The Perfect Vision raves about the Sony KDS-R60XBR1 (sxrd) giving it not only Best Buy but the Product of the Year award. It is pricey at 5 thou. but the 50" is cheaper and may be a better fit for you. My nephew has the same model from three years ago and it is impressive and burn in isn't a problem (he is a big gamer). One key new feature is the auto iris which adjusts in milliseconds between light and dark scenes enabling the set to achieve amazing deep blacks, which if you read the forums at all is one of the benchmarks for a truly great picture.

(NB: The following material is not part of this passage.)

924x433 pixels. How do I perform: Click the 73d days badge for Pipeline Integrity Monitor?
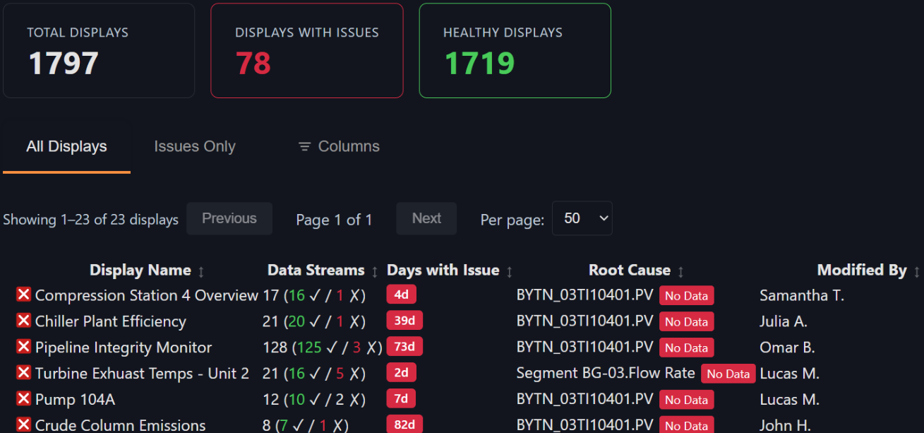(x=404, y=347)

This is the tv I would (and probably around Christmas will) buy - there are real deals on the internet too, but many of the prices that look so great don't include the stand, so you have to figure in the extra 800 or so dollars. And shipping. So caveat emptor.
posted by vronsky at 4:25 PM on July 24, 2006

Also - the new Play Station 3 will play Blu-Ray dvds so one box will suffice for gaming and hi def movies.
posted by vronsky at 4:28 PM on July 24, 2006

I had a similar question a few weeks back. Check out the Syntax sets, they're great for the $$.
posted by GilloD at 5:18 PM on July 24, 2006

Have you thought about the possibility of a digital projector rather than a tv? You would obviously need a tuner, but I've been really impressed at what a £300 projector shows - and it would be even adjustable (by moving the projector closer or farther away).
posted by jb at 5:53 PM on July 24, 2006

Also, be aware that the Xbox360 doesn't support 1080p, only 1080i.